Mr. Friedkin has specialized in examining the blurry lines of ethics, sanctity and morality ("The French Connection", "The Exorcist", "To Live And Die In L.A.") and as in those efforts -- notably "To Live And Die" -- there's a lurid and indistinct line between authority and the macabre.  There are several violations of protocol in "Killer Joe" that don't belong in a family, and there are other times that you think these on-the-surface "podunk" characters swallowed a book of Shakespeare or something in between eating grits and pizza.  This fractured trailer park family that takes Joe in (or is it the other way around?) is a family of pigs.  They are raw animals wallowing in the sewage of the illicit.  Salad isn't on their dinner menu, and if it were it wouldn't be for long.  This whack-a-doodle bunch doesn't miss a beat, and when their circumstances change abruptly it isn't surprising as much as it is shocking.

How far off the beam are these creatures, and would we ever do what they do in "Killer Joe"?  Keep in mind that in Florida -- and I can hear people uttering Florida jokes right now -- there was actually a family like this.

Filmed on the outskirts of New Orleans suburbs to stand in for Texas, "Killer Joe" has a mustiness and depravity that are crude, jarring and impolite but there's nothing dirty about what is at heart a love story of lonely souls looking for connection and peace.  There's a fairy tale quality and innocence to the film that often gets shattered.  As shot so proficiently by Caleb Deschanel, "Killer Joe" has a disarming way that yields to a vivid, disturbing atmosphere percolating with tension. 

Ms.

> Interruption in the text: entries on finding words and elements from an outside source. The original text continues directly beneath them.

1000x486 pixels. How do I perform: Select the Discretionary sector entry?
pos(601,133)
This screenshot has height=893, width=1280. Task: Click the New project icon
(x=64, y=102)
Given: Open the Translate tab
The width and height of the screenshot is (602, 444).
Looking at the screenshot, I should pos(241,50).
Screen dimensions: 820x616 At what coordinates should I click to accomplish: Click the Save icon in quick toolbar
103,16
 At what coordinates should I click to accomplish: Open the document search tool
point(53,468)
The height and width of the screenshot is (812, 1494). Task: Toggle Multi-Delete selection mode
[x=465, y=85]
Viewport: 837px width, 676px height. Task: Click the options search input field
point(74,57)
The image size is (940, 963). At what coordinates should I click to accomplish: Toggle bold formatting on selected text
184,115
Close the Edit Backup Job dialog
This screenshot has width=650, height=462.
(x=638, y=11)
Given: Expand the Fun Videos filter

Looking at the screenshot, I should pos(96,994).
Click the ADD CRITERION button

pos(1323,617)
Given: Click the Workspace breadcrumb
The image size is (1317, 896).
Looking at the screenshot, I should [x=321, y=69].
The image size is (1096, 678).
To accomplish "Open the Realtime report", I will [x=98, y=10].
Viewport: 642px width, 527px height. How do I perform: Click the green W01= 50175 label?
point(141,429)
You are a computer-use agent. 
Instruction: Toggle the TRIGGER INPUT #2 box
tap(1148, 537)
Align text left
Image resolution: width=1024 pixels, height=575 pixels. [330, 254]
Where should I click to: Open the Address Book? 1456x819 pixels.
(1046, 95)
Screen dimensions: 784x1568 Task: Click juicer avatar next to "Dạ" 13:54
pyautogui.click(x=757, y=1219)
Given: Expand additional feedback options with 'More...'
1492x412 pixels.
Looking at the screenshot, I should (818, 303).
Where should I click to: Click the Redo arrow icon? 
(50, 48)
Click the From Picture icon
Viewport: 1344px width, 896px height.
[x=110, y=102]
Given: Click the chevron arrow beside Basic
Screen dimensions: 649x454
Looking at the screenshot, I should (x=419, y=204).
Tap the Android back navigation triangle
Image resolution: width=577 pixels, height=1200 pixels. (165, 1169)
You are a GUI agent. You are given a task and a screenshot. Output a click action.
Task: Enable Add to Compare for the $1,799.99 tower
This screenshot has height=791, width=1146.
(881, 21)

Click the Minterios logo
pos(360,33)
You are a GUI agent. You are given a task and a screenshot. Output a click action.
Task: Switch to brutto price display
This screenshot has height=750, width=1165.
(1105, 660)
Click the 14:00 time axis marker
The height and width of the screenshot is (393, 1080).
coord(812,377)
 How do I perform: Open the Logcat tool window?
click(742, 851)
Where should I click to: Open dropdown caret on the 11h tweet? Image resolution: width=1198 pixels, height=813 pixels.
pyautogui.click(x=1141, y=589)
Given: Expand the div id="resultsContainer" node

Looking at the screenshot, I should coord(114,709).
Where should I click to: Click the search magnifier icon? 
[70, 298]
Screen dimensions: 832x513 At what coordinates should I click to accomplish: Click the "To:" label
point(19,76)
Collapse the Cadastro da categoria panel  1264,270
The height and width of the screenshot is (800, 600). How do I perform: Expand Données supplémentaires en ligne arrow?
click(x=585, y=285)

Temple ("The Dark Knight Rises", "Dirty Girl") is great as the teenage Dottie, whose kittenish precociousness meets up with the unfulfilled and regimented Joe.  Mr. McConaughey and Ms. Temple are especially good together on the big screen, with a smoldering chemistry in one scene.  In other scenes I was reminded of the misguided togetherness of Woody Harrelson and Juliette Lewis's characters in "Natural Born Killers".  Ms. Gershon, memorable in "Showgirls", "Bound" and "The Insider", does some of her best work to date as Sharla, a key character in "Killer Joe".  Sharla is a voice of reason despite all that swirls around her.   

I can't say that I loved "Killer Joe" but I loved the chances it took.  Every frame of it is fearless poetry.  Each moment penetrates.  The players wipe the chess pieces off the board without apology.  In Mr. Friedkin's Texas the mood is foul, the air is dank, and as sure as day follows night, something more outrageous waits around the corner in a film that will test your tolerance for food service.

Also with: Marc Macaulay, Julia Adams, Sean O'Hara.

"Killer Joe" is rated NC-17 by the Motion Picture Association Of America for graphic disturbing content involving violence and sexuality, and a scene of brutality.  Fasten your seat belts.  The film's running time is one hour and 43 minutes.